A normal saline bolus should be given followed by maintenance of IV fluids.
Antidiarrheal medications are not recommended for children and will prolong the illness.
The child has gastroenteritis caused by a viral illness. IV antibiotics are not indicated for
viral illnesses. Strict I&O;is important in all children with gastroenteritis.

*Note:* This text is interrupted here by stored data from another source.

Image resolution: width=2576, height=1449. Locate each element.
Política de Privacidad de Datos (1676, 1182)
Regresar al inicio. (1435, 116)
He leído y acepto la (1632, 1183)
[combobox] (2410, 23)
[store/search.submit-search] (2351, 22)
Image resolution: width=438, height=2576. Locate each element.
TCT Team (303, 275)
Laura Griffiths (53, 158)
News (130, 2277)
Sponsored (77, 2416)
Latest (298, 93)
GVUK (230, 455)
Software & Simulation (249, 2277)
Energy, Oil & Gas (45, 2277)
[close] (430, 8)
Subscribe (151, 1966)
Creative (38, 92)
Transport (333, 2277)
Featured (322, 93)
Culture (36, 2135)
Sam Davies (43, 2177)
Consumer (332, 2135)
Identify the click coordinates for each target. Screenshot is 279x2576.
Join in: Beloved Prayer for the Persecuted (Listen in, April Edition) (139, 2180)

Question 5 See full question

, The nurse is caring for a 5-year-old child who has a history of multiple admissions for
fractures and cuts. The mother explains that the child fractured the femur by falling, but
does not give any further details. The child indicates that the mother’s boyfriend was
present when the injury occurred, and the child’s recollection of the event conflicts with
the mother’s explanation. What is the nurse’s immediate responsibility?
You Selected:

 Keep the child safe and assess for abuse.

Correct response:

 Keep the child safe and assess for abuse.

Explanation:

The assessment for risk is the priority nursing action. This would include verbalizing
your concerns to the most immediate supervisor and involving hospital social workers
and the medical team. These initial steps need to be implemented, and then the
appropriate authorities must be alerted.


Question 1 See full question

A nurse is concerned about another nurse's relationship with the members of a family
and their ill preschooler. Which behavior should be brought to the attention of the nurse-
manager?
You Selected:

 The nurse attempts to influence the family's decisions by presenting her own
thoughts and opinions.

Correct response:

 The nurse attempts to influence the family's decisions by presenting her own
thoughts and opinions.

Explanation:

When a nurse attempts to influence a family's decision with her own opinions and
values, the situation becomes one of overinvolvement on the nurse's part, creating a
nontherapeutic relationship. When a nurse keeps communication channels open, works
with family members to decrease their dependence on health care providers, and
instructs family members so they can accomplish tasks independently, she has
developed an appropriate therapeutic relationship.